Hank Aaron Childhood Home and Museum Henry “Hank” Aaron was born in 1934 in Down the Bay, a low-income section of Mobile, to Herbert and Estella Aaron. Herbert Aaron built the family a three-room home in 1942 in the Toulminville neighborhood. The home was added onto in 1962 and 1972 and now has seven rooms. The single-story home features clapboard siding and a front porch supported by four square columns. The front has two oversize windows and an offset door. Hank’s mother Estella lived in the home from 1942 to 2007, when the city purchased the home. The house was moved from Toulminville to its current location on October 27, 2008. The relocation required more than seven hours and enlisted 100 people to move the house the seven miles.
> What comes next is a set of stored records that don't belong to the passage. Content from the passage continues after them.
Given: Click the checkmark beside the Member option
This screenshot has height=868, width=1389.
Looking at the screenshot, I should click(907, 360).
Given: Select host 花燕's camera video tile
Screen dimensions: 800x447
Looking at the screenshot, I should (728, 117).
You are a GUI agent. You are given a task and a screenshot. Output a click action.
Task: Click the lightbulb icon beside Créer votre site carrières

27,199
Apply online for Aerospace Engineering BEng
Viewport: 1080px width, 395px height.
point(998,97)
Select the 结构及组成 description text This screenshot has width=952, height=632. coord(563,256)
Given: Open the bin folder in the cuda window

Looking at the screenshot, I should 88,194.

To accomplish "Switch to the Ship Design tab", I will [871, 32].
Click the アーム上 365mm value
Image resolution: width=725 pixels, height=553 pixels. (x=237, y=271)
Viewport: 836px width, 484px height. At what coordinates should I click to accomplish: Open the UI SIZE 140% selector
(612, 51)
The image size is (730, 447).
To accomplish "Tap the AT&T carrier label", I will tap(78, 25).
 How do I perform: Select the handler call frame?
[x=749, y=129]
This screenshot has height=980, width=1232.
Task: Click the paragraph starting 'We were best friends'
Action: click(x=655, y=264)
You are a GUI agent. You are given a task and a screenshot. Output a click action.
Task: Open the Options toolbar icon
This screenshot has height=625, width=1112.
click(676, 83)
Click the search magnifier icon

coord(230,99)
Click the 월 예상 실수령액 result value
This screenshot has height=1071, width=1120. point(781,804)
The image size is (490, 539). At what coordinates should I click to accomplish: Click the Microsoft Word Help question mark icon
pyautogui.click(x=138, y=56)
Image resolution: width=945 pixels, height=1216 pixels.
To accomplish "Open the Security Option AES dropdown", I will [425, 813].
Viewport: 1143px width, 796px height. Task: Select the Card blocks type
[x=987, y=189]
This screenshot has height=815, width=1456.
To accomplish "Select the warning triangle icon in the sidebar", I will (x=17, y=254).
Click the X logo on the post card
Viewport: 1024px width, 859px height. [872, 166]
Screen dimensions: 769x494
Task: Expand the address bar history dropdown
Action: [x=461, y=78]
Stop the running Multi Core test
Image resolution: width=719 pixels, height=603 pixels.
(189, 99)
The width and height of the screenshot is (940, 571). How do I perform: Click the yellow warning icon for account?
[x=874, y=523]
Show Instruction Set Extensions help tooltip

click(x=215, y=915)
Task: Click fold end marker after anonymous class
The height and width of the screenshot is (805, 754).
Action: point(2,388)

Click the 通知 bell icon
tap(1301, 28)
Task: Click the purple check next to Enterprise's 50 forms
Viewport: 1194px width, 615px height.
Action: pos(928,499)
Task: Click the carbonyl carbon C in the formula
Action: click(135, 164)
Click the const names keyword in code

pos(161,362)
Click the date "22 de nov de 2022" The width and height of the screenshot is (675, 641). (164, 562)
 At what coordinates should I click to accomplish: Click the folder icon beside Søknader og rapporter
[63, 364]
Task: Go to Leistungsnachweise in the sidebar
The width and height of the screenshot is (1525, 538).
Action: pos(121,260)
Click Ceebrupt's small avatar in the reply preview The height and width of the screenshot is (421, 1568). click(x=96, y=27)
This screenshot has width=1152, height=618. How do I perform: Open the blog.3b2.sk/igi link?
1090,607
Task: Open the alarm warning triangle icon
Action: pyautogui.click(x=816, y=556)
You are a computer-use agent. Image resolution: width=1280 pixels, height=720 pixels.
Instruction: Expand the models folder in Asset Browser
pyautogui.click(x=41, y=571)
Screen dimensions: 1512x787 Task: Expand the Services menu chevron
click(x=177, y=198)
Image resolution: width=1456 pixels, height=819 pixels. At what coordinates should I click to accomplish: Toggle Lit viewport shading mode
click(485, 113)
The restoration was a 22-month process, and its dedication and opening ceremony was on April 14, 2010. Then-Commissioner of Baseball Bud Selig, Aaron, and seven other members of the Major League Baseball’s National Hall of Fame were in attendance.
Hank Aaron, MVP The museum displays memorabilia from Hank Aaron, the Baseball Hall of Fame in Cooperstown, New York, the Louisville Slugger Museum in Kentucky, and the Negro Leagues Museum in Kansas City, Missouri. Important artifacts include Aaron’s Golden Glove Award from 1957, home-run record trophy, and original Louisville Slugger baseball bat design.
Upon entering the museum, visitors are greeted with a voiceover recording from Aaron talking about his childhood playing baseball and segregation in Mobile during the 1940s and 1950s. In addition, the recording includes the announcement by Milo Hamilton, a well-known broadcaster, calling out Aaron’s 715th homerun, which broke Babe Ruth’s record.
One of the rooms features an exhibit about Aaron’s family, such as a dress belonging to his mother, Estella. Other rooms highlight Aaron’s baseball career, beginning with him playing baseball in childhood, his first professional contract with the Negro League, and his Major League Baseball career. Another room displays an exhibit of baseball traditions in Mobile, a Bears jersey, black and white photos of baseball in Mobile in the early 1900s, and other artifacts.
Hank Aaron Museum Dedication The museum runs a program for at-risk youth that provides free tours as well transportation to the museum. The museum is located at 775 Bolling Brothers Blvd., at Hank Aaron Stadium. The museum is open Monday through Friday, as well as during home games, from 9:00 a.m. to 5:00 p.m. The entrance fee is $5.00 for adults and $4.00 for children 12 and under. To the north in or near downtown Mobile are the Bragg-Mitchell House, Historic Oakleigh Mansion, the William and Emily Hearin Mobile Carnival Museum, the History Museum of Mobile, Fort Condé, the Condé-Charlotte House and Museum, and the GulfQuest National Maritime Museum of the Gulf of Mexico.